DEV Community

Ryan Giggs
Ryan Giggs

Posted on

OCI Generative AI Security: Dedicated GPUs, RDMA Networks, and Enterprise-Grade Data Protection

Security and privacy of customer workloads is an essential design tenet for Oracle Cloud Infrastructure (OCI) Generative AI. In an era where data breaches and AI security vulnerabilities dominate headlines, OCI has architected a comprehensive security framework that ensures enterprise-grade protection for AI workloads. This deep dive explores the multi-layered security approach that makes OCI Generative AI one of the most secure platforms for enterprise AI deployments.

The Foundation: GPU Isolation and Dedicated Infrastructure

Dedicated GPU Allocation

GPUs allocated for a customer's generative AI tasks are pooled within a dedicated RDMA network, ensuring they are exclusively allocated to a single customer and not shared with others. This fundamental isolation guarantees that customer data remains secure and inaccessible to unauthorized parties.

Key Isolation Characteristics:

Physical Separation: Each customer's GPU cluster operates on dedicated hardware, preventing any cross-contamination or data leakage between tenants.

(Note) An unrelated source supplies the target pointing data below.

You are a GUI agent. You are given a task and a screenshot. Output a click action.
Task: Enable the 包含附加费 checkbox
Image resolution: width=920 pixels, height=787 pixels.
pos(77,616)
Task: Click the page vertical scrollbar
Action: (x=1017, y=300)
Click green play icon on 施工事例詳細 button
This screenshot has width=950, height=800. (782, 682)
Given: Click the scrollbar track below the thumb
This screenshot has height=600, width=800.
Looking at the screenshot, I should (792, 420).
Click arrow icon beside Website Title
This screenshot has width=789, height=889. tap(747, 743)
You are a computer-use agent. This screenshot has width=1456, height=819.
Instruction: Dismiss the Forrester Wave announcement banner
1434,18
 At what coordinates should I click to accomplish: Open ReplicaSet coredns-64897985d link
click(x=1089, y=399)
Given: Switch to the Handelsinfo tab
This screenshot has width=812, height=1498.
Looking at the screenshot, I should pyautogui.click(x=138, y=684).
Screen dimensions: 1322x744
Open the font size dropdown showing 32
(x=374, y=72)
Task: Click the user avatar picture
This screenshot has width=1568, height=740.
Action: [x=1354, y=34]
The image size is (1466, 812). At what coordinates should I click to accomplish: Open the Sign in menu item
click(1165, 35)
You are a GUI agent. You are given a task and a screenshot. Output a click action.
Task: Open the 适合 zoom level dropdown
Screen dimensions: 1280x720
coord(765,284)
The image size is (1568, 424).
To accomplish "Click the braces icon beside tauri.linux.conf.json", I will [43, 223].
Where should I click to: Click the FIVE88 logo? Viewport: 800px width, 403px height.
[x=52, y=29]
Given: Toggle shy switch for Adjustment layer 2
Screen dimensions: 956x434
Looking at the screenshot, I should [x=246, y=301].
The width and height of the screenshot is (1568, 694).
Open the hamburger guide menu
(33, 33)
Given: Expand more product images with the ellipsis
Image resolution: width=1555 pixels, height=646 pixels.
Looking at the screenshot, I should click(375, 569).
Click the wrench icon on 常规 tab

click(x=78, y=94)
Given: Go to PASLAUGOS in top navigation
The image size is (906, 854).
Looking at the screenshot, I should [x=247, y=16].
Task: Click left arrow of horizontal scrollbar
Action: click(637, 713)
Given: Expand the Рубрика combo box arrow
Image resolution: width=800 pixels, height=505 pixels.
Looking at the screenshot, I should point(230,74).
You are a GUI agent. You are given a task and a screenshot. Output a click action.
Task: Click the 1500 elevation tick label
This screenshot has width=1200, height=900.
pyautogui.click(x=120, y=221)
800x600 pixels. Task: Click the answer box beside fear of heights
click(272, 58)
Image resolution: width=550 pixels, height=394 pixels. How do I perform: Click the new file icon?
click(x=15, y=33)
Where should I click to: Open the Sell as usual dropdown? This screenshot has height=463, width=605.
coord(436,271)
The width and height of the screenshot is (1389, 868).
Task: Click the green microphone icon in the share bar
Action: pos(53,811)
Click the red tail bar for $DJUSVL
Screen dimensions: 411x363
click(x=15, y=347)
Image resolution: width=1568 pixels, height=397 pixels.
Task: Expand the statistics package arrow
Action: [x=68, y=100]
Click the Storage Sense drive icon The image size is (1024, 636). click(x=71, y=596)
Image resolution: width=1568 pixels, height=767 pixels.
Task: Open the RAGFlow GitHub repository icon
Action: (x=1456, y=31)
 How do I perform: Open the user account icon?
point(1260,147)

Network Isolation: RDMA cluster networks with less than 10 microsecond latency provide ultra-high-bandwidth connections (1.6 TB/sec internode bandwidth) while maintaining complete isolation from other customers' workloads.

Compute Isolation: OCI Supercluster can deploy up to 32,768 GPUs per cluster, all dedicated to a single customer with no sharing of computational resources.

RDMA Network Architecture

Remote Direct Memory Access (RDMA) is a critical component of OCI's AI infrastructure, providing both performance and security benefits.

RDMA Technology Overview:

RDMA allows for low-latency connections between nodes and access to GPU memory without involving the CPU. This technology enables:

  • Ultra-Low Latency: Less than 10 microseconds between nodes
  • High Bandwidth: 1.6 TB/sec internode bandwidth for massive data transfers
  • CPU Offload: Direct memory-to-memory transfers without CPU intervention
  • Security: Dedicated network fabric preventing cross-tenant access

Network Types:

OCI's cluster network uses RDMA over Converged Ethernet Version 2 (RoCE v2) on top of NVIDIA ConnectX-7 network interface cards (NICs) to support high-throughput and latency-sensitive workloads.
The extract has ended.